Should the word "died" occur in a line of the records, copy that line.

════════════════════

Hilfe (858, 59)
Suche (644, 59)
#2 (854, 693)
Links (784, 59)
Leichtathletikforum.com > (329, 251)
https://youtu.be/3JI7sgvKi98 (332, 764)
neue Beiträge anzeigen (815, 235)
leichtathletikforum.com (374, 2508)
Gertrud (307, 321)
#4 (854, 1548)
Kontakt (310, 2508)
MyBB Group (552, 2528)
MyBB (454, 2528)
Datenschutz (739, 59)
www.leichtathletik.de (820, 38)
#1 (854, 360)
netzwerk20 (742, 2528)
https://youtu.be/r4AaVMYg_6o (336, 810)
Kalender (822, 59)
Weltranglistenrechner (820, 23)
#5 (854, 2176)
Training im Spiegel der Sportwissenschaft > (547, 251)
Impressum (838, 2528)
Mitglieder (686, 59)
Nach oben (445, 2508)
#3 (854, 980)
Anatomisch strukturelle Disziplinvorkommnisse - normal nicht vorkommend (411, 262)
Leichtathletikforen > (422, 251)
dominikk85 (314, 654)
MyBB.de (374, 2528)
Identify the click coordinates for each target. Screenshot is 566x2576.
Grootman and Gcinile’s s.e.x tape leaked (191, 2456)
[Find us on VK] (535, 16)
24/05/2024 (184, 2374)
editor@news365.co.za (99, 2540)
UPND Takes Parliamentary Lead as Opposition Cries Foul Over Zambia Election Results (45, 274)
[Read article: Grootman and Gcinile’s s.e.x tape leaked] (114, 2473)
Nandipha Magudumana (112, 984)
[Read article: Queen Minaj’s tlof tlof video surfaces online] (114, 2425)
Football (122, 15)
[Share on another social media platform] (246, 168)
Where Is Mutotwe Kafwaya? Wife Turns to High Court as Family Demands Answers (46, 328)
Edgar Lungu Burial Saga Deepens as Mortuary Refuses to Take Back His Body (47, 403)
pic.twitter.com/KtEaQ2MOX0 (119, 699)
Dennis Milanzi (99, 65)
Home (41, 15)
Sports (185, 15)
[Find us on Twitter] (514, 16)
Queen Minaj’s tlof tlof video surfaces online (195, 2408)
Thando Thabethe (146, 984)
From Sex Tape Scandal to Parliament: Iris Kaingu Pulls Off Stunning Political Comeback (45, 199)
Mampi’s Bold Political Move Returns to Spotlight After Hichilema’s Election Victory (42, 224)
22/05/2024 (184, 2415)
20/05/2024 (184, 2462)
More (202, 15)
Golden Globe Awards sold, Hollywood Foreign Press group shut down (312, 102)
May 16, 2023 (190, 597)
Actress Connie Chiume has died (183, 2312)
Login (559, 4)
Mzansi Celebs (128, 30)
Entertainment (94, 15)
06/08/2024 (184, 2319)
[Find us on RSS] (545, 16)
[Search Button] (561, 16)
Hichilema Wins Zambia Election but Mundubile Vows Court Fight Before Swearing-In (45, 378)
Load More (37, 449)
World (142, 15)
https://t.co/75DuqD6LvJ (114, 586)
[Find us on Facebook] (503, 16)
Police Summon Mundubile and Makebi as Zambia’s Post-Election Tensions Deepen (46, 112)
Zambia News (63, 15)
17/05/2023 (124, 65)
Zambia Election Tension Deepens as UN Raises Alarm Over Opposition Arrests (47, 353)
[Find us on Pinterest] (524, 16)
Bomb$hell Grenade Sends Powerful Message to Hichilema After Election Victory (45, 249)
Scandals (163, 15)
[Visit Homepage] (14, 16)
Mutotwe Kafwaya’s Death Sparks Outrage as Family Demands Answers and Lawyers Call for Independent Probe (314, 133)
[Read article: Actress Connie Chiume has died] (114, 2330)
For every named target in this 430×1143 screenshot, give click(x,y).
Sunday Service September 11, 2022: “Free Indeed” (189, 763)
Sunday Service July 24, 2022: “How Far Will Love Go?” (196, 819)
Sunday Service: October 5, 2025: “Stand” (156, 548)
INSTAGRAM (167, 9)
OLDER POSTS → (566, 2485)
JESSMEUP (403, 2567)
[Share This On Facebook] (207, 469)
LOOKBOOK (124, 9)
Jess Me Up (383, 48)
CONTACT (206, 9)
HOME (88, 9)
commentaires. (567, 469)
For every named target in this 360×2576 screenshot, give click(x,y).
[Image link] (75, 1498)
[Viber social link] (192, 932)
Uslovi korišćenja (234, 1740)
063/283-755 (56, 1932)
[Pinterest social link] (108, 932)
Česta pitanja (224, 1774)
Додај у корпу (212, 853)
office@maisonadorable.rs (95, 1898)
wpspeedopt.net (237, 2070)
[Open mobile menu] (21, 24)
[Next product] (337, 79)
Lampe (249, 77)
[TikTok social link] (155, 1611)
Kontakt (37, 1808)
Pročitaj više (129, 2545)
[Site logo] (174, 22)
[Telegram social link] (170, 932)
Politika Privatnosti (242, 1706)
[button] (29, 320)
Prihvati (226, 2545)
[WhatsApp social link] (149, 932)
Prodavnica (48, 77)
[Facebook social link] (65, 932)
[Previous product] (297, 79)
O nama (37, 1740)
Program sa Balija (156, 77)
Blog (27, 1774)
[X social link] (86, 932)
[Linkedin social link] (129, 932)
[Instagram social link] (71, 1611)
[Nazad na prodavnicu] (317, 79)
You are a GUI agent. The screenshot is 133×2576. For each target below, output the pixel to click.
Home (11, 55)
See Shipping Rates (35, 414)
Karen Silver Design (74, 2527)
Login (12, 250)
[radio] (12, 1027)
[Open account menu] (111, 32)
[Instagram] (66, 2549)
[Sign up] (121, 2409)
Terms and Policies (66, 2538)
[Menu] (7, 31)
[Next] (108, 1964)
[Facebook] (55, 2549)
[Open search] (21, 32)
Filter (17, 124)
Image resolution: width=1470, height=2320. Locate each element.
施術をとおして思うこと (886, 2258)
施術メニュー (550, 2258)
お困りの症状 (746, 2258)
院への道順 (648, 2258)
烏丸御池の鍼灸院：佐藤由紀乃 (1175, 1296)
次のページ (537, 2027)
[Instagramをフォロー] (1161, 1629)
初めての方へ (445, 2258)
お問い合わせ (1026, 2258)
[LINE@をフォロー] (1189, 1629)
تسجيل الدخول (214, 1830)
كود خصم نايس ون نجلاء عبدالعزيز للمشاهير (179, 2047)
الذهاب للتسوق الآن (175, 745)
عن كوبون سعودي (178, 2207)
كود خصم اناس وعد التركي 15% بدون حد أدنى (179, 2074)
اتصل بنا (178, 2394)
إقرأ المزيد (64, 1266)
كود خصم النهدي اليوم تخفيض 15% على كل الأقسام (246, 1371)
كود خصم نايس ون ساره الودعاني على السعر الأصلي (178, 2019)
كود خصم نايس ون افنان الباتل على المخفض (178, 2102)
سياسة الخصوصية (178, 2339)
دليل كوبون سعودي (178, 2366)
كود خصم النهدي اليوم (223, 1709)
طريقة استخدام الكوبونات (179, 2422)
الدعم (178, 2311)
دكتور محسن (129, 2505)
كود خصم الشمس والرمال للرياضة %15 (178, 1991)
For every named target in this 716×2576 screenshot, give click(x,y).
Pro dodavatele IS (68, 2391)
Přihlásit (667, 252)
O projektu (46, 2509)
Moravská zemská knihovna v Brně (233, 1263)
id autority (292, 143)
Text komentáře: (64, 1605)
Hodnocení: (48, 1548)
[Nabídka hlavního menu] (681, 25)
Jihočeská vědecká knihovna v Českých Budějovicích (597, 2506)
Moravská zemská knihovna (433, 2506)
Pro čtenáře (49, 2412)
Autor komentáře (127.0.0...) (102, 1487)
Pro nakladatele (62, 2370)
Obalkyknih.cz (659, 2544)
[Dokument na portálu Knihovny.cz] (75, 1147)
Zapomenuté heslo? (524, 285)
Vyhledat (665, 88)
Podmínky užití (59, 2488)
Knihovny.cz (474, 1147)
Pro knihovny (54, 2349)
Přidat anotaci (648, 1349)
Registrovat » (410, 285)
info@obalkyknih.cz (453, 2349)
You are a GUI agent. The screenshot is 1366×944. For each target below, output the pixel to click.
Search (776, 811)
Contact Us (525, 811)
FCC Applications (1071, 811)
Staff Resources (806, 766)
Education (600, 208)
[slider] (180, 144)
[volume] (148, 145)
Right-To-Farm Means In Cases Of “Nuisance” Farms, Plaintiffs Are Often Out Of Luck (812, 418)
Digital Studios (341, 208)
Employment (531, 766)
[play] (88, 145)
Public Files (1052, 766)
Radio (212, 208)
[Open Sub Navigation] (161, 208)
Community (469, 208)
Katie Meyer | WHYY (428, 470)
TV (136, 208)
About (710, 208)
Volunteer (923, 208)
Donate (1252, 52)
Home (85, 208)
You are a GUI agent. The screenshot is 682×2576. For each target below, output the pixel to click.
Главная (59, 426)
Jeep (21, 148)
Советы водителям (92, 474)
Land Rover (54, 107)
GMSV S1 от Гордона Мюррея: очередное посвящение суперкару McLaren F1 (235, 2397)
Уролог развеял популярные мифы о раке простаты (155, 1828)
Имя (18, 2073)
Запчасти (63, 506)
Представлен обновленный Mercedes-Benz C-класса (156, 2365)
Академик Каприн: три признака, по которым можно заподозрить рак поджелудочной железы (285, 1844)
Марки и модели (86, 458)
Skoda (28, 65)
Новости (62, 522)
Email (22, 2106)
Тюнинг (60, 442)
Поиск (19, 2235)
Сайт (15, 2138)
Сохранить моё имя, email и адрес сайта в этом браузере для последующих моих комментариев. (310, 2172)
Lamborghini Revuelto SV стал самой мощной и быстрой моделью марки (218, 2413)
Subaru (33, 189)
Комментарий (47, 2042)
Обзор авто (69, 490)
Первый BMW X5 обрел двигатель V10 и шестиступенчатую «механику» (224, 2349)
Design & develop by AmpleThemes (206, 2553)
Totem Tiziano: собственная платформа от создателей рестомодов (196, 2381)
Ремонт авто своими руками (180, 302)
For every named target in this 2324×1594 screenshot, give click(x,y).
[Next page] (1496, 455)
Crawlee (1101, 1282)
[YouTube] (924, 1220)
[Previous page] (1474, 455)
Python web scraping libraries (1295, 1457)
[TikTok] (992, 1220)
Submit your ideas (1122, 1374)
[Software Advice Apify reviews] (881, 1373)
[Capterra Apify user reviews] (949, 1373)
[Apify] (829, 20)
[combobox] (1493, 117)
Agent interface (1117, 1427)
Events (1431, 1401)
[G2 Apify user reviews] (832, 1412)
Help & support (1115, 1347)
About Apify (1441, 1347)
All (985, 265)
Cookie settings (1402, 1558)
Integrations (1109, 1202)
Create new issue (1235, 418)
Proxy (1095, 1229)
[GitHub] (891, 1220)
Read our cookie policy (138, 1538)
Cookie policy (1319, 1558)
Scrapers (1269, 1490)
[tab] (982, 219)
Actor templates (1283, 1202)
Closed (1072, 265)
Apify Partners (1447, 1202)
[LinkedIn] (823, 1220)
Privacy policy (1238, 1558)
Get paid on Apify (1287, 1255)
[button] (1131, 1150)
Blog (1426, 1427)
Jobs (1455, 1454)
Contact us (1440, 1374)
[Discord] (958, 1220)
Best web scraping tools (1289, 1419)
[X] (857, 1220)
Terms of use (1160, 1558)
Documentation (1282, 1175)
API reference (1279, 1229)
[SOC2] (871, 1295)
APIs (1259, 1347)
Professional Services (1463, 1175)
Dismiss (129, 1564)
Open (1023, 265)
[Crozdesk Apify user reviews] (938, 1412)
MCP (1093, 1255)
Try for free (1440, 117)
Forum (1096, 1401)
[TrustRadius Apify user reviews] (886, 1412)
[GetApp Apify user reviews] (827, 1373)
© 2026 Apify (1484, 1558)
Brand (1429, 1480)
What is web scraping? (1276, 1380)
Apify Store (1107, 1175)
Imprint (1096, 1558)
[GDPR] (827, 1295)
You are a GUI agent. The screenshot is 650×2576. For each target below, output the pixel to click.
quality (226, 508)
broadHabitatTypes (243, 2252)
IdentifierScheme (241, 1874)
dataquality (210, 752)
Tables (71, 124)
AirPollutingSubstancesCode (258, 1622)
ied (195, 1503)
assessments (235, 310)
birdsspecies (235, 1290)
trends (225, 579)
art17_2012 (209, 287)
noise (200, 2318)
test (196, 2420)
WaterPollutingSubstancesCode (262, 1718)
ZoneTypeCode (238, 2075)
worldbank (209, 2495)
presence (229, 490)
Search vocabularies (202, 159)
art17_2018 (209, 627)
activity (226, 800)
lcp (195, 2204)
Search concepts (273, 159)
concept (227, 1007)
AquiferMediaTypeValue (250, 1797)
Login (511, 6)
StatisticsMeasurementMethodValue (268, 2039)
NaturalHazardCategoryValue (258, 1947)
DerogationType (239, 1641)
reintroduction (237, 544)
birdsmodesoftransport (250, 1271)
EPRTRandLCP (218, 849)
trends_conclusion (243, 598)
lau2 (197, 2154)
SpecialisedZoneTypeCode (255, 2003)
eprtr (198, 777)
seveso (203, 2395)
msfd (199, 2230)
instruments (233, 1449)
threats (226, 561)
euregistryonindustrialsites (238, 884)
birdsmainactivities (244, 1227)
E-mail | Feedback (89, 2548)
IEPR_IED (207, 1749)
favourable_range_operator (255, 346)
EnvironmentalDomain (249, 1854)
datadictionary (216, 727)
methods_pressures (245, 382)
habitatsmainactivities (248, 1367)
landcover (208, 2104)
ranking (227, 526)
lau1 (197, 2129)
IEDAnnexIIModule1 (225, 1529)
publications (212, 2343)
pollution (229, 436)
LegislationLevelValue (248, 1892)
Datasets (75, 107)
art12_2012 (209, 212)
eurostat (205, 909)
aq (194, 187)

════════════════════

**OUTPUT OF THE EXERCISE:**
Actress Connie Chiume has died (183, 2312)
[Read article: Actress Connie Chiume has died] (114, 2330)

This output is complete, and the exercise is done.